Bertrand Hauchecorne, Agrégé de mathématiques, Rédacteur en chef de la revue Tangente, l’aventure mathématique. Maire de Mareau-aux-Près (Loiret).
Dans cette période troublée par la pandémie de Covid-19, l’abondance de statistiques, fournie par la presse audiovisuelle comme écrite, est trop souvent assortie de commentaires peu en lien avec les chiffres avancés. Rappelons-nous que le maniement des pourcentages doit se baser sur des références précises et que leur interprétation nécessite un recul et une bonne connaissance du problème étudié.
Taux de surmortalité à manier avec prudence
Depuis l’épidémie de Covid-19, l’Insee publie chaque semaine un bilan par département de l’excès de mortalité par rapport au nombre de décès enregistré la même semaine, l’an passé. Ces données ont été relayées sans filet dans plusieurs organes de presse avec des titres évocateurs. Pourtant leur analyse nécessite bien des précautions. Ces données sont fournies en pourcentage d’augmentation de mortalité donc dépendent de la mortalité habituelle qui varie énormément d’un département à l’autre. Le taux de mortalité moyen français qui est de 9,2 ‰ varie en France métropolitaine entre 5,4 ‰ en Seine Saint Denis à 16,7‰ dans la Creuse, c’est-à-dire plus du triple ; ceci est dû bien sûr à une population très jeune dans le premier cas et au contraire âgée dans le second.
Y a-t-il une surmortalité en Seine-Saint-Denis ?

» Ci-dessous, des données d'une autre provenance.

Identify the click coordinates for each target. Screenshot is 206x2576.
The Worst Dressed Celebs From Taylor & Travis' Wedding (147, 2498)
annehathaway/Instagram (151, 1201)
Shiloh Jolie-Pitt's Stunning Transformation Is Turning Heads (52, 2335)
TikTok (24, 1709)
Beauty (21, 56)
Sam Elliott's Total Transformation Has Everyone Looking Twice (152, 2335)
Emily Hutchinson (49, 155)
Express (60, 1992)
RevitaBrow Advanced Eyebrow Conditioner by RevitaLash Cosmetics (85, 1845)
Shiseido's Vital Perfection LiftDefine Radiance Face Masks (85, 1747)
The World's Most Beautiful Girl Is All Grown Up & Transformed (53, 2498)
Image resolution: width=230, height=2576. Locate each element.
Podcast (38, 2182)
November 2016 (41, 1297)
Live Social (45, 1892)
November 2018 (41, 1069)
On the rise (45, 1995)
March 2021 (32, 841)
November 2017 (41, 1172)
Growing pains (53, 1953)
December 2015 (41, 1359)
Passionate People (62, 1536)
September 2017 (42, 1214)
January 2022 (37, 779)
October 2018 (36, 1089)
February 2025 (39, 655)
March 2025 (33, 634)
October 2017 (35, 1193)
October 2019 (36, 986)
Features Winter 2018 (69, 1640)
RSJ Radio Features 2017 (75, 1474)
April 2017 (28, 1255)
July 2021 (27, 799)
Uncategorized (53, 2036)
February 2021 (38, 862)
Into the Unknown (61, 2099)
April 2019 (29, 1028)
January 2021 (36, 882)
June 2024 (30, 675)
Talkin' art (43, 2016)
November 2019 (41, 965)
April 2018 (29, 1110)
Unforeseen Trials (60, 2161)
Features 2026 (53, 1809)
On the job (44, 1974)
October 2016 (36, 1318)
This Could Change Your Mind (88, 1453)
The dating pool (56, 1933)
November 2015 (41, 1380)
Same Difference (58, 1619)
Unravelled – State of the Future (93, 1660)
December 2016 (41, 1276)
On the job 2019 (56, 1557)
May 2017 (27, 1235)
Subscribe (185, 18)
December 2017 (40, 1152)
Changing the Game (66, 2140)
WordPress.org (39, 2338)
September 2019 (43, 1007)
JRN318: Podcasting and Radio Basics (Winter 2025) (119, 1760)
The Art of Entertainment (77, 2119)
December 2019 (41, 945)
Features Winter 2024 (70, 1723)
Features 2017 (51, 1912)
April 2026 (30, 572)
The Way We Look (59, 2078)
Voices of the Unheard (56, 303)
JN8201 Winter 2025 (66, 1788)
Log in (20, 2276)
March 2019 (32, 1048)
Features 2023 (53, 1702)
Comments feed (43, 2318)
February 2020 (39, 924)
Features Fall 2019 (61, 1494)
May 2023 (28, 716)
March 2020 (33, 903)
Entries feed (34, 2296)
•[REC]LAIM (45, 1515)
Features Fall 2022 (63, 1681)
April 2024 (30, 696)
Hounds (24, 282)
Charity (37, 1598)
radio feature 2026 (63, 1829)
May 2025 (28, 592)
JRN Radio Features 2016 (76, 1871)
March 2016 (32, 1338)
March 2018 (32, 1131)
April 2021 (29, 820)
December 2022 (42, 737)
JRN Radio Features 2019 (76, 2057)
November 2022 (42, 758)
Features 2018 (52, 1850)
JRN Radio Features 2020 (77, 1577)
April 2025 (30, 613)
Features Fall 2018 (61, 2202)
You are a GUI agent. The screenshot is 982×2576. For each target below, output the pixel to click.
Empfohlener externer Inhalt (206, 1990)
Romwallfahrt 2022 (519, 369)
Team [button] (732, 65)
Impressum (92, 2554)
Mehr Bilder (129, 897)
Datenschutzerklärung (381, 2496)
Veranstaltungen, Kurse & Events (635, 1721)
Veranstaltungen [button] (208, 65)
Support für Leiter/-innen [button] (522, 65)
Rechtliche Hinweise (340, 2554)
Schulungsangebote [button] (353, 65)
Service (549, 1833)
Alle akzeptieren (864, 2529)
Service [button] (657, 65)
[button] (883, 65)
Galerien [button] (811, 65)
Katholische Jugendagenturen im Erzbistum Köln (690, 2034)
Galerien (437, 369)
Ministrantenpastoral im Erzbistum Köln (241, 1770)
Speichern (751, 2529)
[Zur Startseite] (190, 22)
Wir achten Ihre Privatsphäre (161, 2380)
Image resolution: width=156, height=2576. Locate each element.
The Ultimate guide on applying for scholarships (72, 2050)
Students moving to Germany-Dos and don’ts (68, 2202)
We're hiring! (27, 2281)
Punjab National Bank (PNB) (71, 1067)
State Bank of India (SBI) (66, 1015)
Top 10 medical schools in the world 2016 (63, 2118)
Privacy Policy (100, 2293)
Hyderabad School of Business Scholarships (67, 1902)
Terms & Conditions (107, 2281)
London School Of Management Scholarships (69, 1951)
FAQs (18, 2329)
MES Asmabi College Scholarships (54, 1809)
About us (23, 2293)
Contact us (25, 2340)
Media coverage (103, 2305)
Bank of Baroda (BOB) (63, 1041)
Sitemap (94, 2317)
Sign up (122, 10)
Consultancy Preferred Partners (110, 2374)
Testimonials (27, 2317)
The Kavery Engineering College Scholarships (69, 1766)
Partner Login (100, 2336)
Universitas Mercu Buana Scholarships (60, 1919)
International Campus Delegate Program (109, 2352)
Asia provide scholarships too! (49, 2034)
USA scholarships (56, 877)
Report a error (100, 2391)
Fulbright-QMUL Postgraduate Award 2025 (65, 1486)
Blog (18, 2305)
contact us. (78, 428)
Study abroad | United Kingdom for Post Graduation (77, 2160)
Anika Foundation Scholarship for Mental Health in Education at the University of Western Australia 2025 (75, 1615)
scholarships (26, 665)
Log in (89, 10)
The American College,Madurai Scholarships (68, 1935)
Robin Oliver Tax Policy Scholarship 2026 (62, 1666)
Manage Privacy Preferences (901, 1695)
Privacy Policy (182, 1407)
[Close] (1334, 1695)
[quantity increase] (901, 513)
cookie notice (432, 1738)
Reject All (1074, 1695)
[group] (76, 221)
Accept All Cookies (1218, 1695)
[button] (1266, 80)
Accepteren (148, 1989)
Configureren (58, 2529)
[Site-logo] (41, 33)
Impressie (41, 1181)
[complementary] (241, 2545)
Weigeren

En interprétant mal ces données, certains médias en ont déduit une vision cataclysmique de la santé en Seine-Saint-Denis et en ont trouvé de multiples raisons. Un récent article du journal Le Monde s’émeut d’un excès de mortalité de 63 % par rapport à la même semaine de l’année précédente. C’est certes énorme mais, surprise, dans le même article, on lit qu’entre le 1er mars et le 2 avril 2020 le Val de Marne a connu une mortalité due au Covid-19 supérieure à son voisin de Seine-Saint-Denis pour une population inférieure. Plus généralement, d’autres sources nous informent que le nombre de décès dus à cette maladie pour cent-mille habitants, y est inférieur à celui des autres départements de la petite couronne, Paris compris. Cherchez l’erreur !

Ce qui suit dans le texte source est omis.